Tuesday, February 10, 2009

Well That's Life

I feel like I am constantly pulled in many directions, and am looked at in so many ways. I am the ultra orthodox girl when speaking to those more to the left of me, and the super liberal gemara learner (I wish I knew how to learn gemara!) Its so hard to be stuck between so many worlds, I feel like there are very few people who I could actually talk to and for them to understand me. Lonely woman of faith? perhaps.

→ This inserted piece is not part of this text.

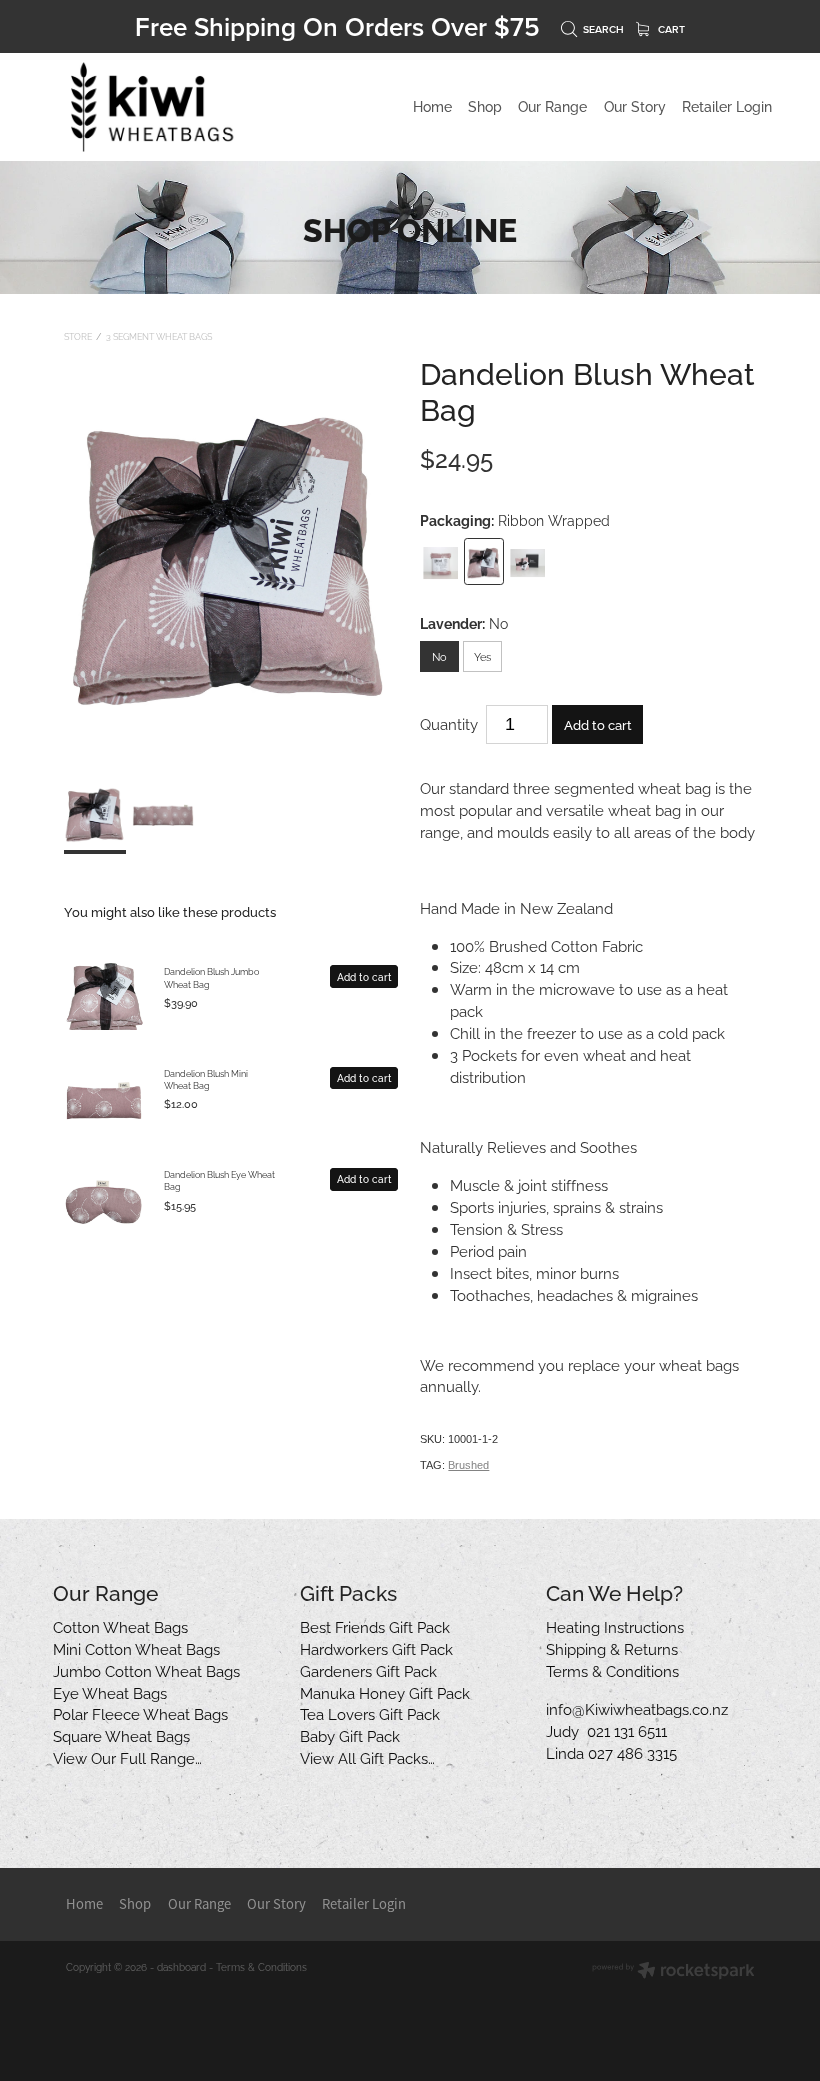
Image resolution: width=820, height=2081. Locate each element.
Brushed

To my friends more to the right, I am not succeeding because I do not say tehillim when riding on a bus, or do not wear dark tights, to the left I am failing for being too religious, too observant, and caring too much. In the world I feel most comfortable, I guess we can call that the post Israel bnei akiva world- the more strictly observant modern orthodox world I am failing. I am not a high level learner, I just started davening 3 times a day again, as opposed to twice, and it is quite a challenge. I feel like in the world I belong to, no one gets me. Anyone cringes at the word chareidi. I do not feel that is the ideal way of living life, but I just can't stand any reaction I get to that world anymore. Several times I spoke to people, and brought up that I was staying in Har nof for a week and a half in my recent stay in Israel, and they actually cringed. CRINGED. I found myself defending myself, saying, that there is a dati leumi community in har nof- but for what? why must I do that? Why can't the Jewish community be more accepting of others. Oh no Chareidi people are more careful about dress, have a different ideology then me, but do we not all have the same goal? I sure hope we do! Avodat Hashem- we want to serve G-d, get close to Him, try to understand His ways as best we can. Is the Chareidi world doing that well in their bubble? I don't know. Is the Modern Orthodox world succeeding while contributing to society?

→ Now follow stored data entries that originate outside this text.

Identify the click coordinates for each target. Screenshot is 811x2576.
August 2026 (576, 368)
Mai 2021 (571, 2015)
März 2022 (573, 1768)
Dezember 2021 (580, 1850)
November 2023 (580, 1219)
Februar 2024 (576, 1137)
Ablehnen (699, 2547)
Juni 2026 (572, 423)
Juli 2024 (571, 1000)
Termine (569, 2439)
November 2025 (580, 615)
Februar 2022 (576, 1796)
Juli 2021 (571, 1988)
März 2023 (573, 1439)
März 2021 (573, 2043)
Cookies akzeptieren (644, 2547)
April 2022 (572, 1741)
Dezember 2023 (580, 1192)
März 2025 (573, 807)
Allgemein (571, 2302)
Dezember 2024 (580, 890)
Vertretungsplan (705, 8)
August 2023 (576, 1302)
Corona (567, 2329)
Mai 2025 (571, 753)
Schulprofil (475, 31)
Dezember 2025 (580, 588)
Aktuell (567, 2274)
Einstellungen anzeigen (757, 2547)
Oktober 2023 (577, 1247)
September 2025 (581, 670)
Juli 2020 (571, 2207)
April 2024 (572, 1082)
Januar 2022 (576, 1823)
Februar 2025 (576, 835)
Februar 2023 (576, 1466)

So few of the people I speak to have ever been in a non denominational setting. I tried to explain to a girl I was speaking to that I recently spoke to a conservative guy who is observant and we were discussing ideology- she stopped me mid sentence saying well they're wrong, they're all wrong and stupid for believing what they believe. Well I think thats a huge issue in the Orthodox world- people don't listen to the other side. I am not condoning Conservative Judaism, but I think it's crazy to observe something all your life without exploring others. How can you know something is true without exploring? Is this such a crazy concept? When did people stop thinking?